7 August 2018 12:00 am - 0     - {{hitsCtrl.values.hits}}


The World Economic Forum in 2016 has ranked the water crisis as the highest concern over the next decade. We, in Sri Lanka, are beginning to sense this crisis and the uncertainties in weather pattern further aggravate this issue. Different parts of the country experience shortages of water for day-to-day activities including drinking and for agriculture whilst the entire country is affected economically and environmentally by depleting levels of capacity to generate hydroelectric power. It’s a global concern and this has led the entire world to be more vigilant about water use. So much so that various tools are being developed to estimate the water consumed to manufacture different products and also to provide different services to the mankind.

Water footprint
One such tool or a methodology is the calculation of water footprint. Water footprint refers to the amount of water used to produce different products or provide different types of services to the human beings. For example, the amount of water used to produce a shoe or a shirt is the water footprint of that particular article. It can be estimated for a product, a service, an individual, a country and even the whole world. An individual’s consumption of fresh water based on the products and services he or she uses or consumes per year is that person’s water footprint.  

We use a lot of water in ways that we would never anticipate often referred to as hidden water in everyday products, such as in the production of clothing, i.e., the production of one cotton suit might require over 14,000 litres of water and almost 3,700 litres for a cotton shirt. The water required for manufacturing a cell phone may be as much as 916 litres. This includes the water necessary to make the raw materials/components of the product, the water needs of the human resources used during the manufacturing process and also water required to treat the waste generated during the production process.

An individual may not drink, feel or see all the water he or she uses or consumes. This is called ‘virtual water’ and it actually makes up most of our water footprint. The combined total of direct and indirect usage of water in the lifecycle of products and related services all play a role in the overall footprint calculation. Knowledge on the water footprint of a particular product or a service would enable us to make processes more efficient so that we could control the use of this valuable and limited resource. 
There are three different types of water footprint namely Green, Blue and Grey. Green water footprint refers to the amount of soil water, which is recharged by rainwater, required to produce a product. It is mainly relevant for forestry, horticultural and agricultural products. Blue water footprint refers to the amount of groundwater or surface water required to produce a product. Domestic water use, industry and irrigated agriculture can each have a blue water footprint component. The amount of freshwater required for incorporating and diluting the pollutants/waste water to meet a particular water quality standard as required by environmental regulatory institutions, e.g., the Central Environmental Authority, is the grey water footprint.

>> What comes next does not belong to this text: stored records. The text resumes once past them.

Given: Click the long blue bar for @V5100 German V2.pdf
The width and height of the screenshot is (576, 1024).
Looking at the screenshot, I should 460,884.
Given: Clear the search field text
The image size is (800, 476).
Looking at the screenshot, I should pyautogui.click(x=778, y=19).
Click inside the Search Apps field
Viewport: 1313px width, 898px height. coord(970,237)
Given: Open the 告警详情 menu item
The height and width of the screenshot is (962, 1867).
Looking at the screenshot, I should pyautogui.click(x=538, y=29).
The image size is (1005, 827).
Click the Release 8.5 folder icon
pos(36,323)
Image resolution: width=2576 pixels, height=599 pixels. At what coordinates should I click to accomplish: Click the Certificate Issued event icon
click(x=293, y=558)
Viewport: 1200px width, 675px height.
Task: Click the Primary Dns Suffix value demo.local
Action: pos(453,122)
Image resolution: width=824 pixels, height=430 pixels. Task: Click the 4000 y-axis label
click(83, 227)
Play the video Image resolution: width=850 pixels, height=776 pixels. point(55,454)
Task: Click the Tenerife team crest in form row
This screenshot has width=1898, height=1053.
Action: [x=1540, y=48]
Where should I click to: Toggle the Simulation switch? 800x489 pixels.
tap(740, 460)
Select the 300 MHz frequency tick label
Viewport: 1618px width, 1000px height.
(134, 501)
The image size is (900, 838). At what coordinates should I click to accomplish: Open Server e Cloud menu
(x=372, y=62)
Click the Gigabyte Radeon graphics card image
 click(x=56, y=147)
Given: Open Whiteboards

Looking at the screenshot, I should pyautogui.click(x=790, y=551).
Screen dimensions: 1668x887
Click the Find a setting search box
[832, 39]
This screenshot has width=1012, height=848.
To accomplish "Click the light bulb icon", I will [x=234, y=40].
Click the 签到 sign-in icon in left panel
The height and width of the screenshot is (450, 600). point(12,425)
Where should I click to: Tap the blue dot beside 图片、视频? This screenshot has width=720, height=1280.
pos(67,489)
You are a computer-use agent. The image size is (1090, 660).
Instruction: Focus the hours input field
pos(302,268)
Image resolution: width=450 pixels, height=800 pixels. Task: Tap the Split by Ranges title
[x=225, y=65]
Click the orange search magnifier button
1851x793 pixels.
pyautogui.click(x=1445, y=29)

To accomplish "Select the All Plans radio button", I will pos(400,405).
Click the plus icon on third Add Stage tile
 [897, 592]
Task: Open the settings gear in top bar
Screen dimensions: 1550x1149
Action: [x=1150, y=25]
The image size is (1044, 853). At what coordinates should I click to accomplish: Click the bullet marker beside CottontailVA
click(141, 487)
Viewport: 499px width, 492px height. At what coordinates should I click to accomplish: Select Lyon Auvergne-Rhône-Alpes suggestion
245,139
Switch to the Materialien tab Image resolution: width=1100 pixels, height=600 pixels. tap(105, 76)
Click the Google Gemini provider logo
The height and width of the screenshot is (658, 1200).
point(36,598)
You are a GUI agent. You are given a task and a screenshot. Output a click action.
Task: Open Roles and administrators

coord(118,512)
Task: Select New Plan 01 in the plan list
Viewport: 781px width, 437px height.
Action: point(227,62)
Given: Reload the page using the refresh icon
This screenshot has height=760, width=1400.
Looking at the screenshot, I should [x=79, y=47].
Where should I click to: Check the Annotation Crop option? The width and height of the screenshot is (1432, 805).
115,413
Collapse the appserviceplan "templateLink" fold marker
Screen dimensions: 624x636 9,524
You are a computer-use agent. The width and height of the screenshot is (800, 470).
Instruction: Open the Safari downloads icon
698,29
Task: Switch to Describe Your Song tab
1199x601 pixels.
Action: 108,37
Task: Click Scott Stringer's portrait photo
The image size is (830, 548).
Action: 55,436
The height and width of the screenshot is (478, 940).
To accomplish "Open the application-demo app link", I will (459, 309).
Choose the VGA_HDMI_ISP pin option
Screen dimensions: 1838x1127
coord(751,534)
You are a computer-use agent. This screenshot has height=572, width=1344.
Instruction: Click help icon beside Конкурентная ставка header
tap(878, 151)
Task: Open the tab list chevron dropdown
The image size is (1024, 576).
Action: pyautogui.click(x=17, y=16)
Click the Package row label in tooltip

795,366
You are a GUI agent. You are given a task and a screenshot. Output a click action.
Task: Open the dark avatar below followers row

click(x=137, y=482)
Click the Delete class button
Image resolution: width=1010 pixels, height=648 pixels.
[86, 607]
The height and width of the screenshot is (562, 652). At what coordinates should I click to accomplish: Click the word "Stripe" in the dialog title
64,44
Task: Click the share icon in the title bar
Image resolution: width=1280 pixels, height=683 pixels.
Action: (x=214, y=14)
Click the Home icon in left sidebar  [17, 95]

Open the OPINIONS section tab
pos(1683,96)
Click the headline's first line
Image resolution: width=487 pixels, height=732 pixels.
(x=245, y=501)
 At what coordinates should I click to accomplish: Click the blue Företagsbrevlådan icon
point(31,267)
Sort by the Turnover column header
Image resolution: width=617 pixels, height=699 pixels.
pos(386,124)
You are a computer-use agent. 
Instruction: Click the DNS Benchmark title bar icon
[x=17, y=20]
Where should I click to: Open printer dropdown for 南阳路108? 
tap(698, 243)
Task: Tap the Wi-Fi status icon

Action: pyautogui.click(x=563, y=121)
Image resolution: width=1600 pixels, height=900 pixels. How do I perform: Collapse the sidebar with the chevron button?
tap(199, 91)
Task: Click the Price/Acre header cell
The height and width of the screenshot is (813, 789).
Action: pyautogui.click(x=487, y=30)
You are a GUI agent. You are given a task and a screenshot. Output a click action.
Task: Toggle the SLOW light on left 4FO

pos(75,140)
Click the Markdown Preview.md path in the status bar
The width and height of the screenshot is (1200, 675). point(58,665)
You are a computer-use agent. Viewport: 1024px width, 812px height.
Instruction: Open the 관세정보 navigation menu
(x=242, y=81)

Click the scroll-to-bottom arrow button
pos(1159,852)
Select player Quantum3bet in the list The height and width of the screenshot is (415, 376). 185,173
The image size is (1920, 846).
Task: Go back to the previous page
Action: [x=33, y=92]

Water footprint of plantation crop produce
The plantation industry of our country is more than 150 years old and the land extent utilized at present is around 1,000,000 hectares when crops found in home gardens are also taken into account. The families dependent on the industry, both directly and indirectly, are not well documented but could easily exceed a million. Since the water is a basic need in cultivation, processing, manufacturing and waste management, the water footprint of the plantation industry has been a significant aspect in making decisions on the plantation economy. 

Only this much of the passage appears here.